そもそも、そんな言い方ではなかった気がするが、レジーの場合、気を使って茶化してるのか素でやってるのかわからない。
「ま、怒ったルティアちゃんもちょー可愛いんだけどさ!
でも、そのまんま怒ってダッシュしちゃったじゃん? そんで、それっきりだったからさ、謝っときたくて。ごめんなー、アヅマっち」
「……そういうのは、本人が言うべきなんじゃないのかい?
君は相変わらず過保護だな」
「女の子は素直になれない時があんの! ってか、ルティアちゃんの頭に血が昇ったのは大体クロっちのせいじゃね?」
「いや、まあ、俺は気にしてないから大丈夫だよ」
「そう? あんがとなー、アヅマっちやーさしーい!」
からからと笑いながら、レジーはばんばんと俺の背中を叩いた。
一見して軽くてチャラいレジーだが、意外に苦労性な性格をしているのではないだろうか。
「ルティアちゃんにも、うまーく言っとくからさ。また今度セッティングしとくから、自然な感じで『ごめんねー』『いやいやー』って感じでお願いしたいんだけど」
「……今度か」
ふむ。
魔法書を読むクロードをちらりと見るが、クロードは本に集中していてこちらの方を見なかった。

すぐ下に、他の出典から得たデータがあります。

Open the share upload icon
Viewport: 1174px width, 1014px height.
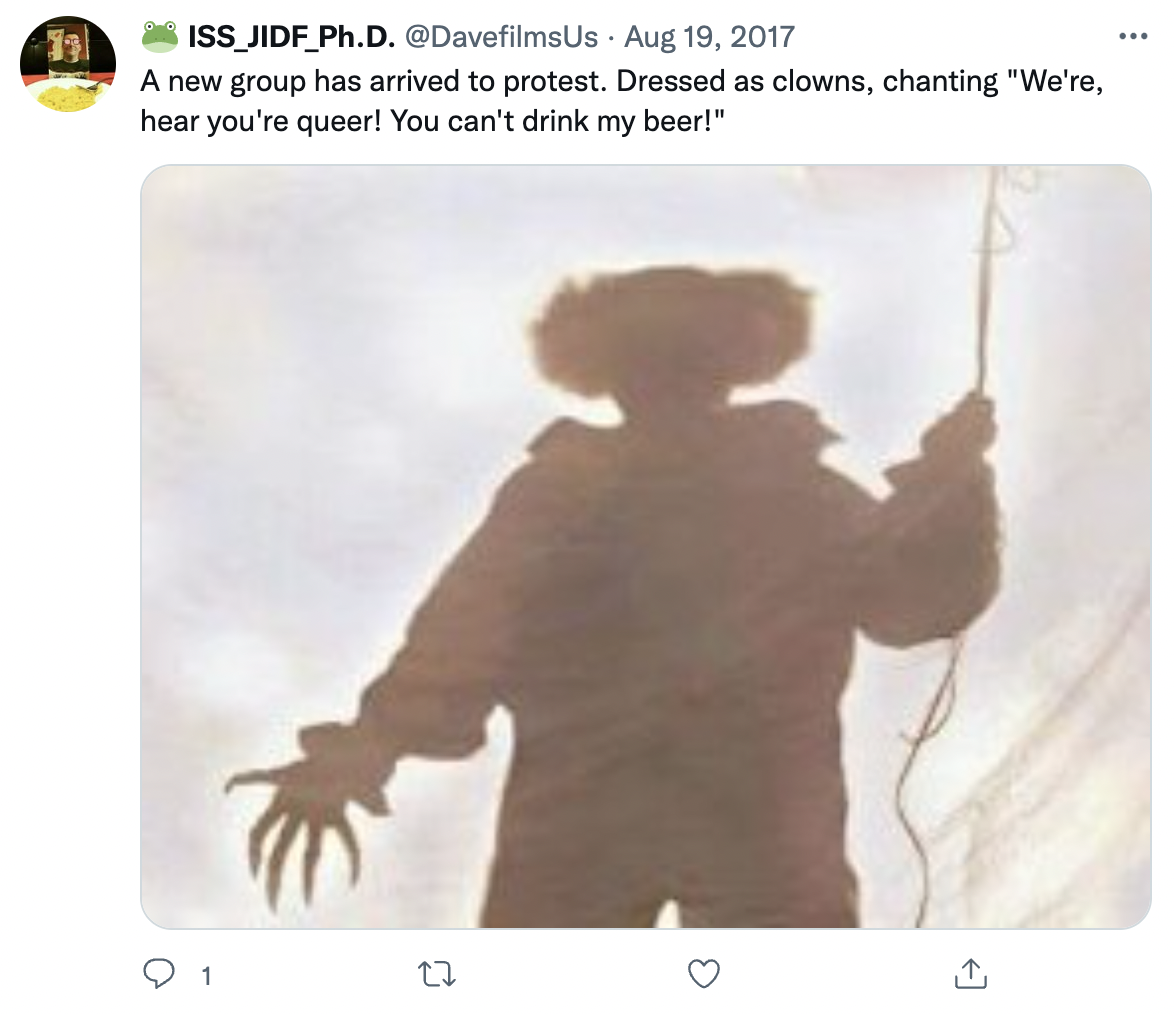coord(971,973)
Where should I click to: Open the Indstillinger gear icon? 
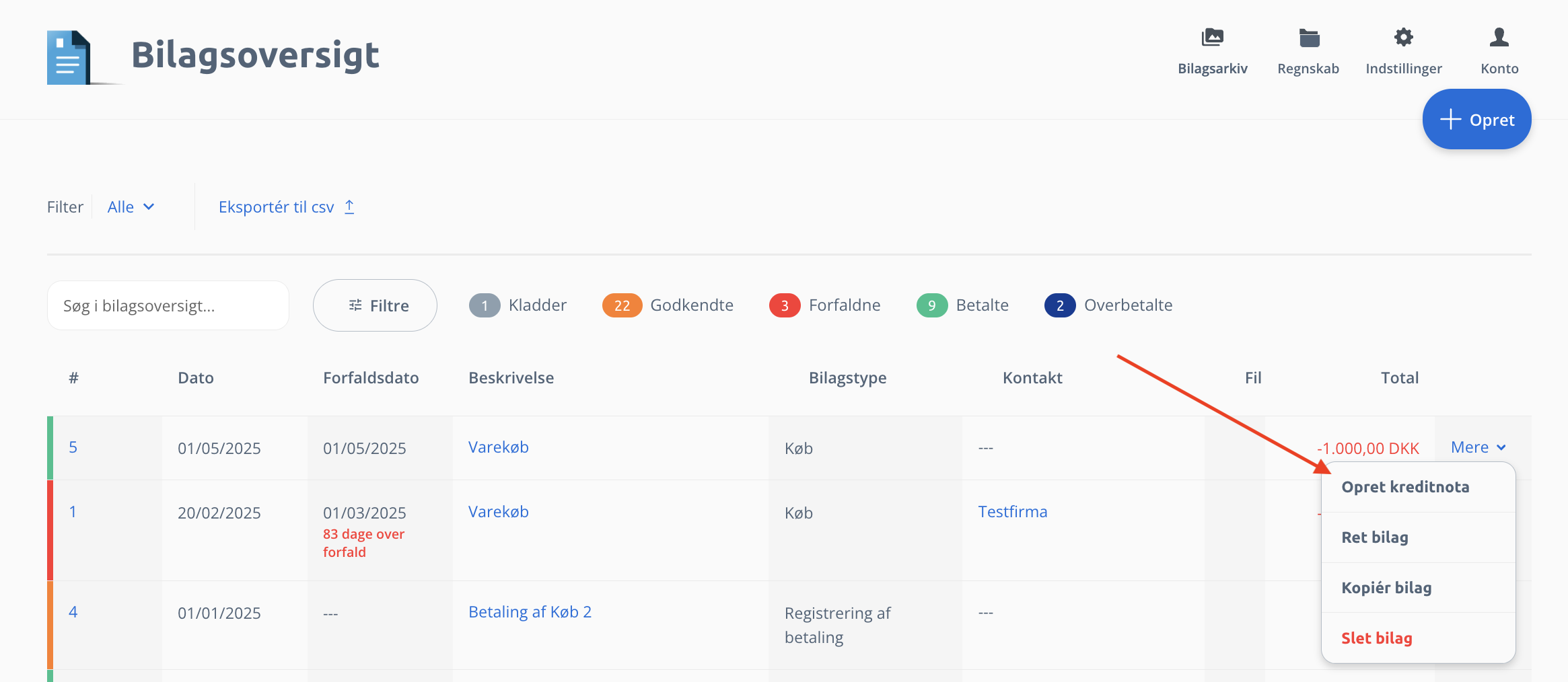click(1403, 38)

魔法は俺もクロードも使いたいが、魔力って結局なんだ、どうやって操るんだ、ということがわからない。本を見てばかりでは修得は難しいだろう。
『……何か思い付いたようだな、ユート』
うむ。まあ、うまくいけば魔法を覚えられるかもしれない話だ。
「なあ、レジー。それならひとつお願いしたいことがあるんだけど」
「ん? どしたのアヅマっち」
「はーい、アイスティーお待たせ!」
「あ、ミーシャもちょっと、頼みたいことが」
「あら? ……なぁに?」
「クロードも、本から顔をあげてくれ」
「……うん?」
レジーがきょとんとした顔で俺を見る。
アイスティーを持ってきたミーシャも空いた椅子に腰掛け、クロードも本を閉じて顔をあげた。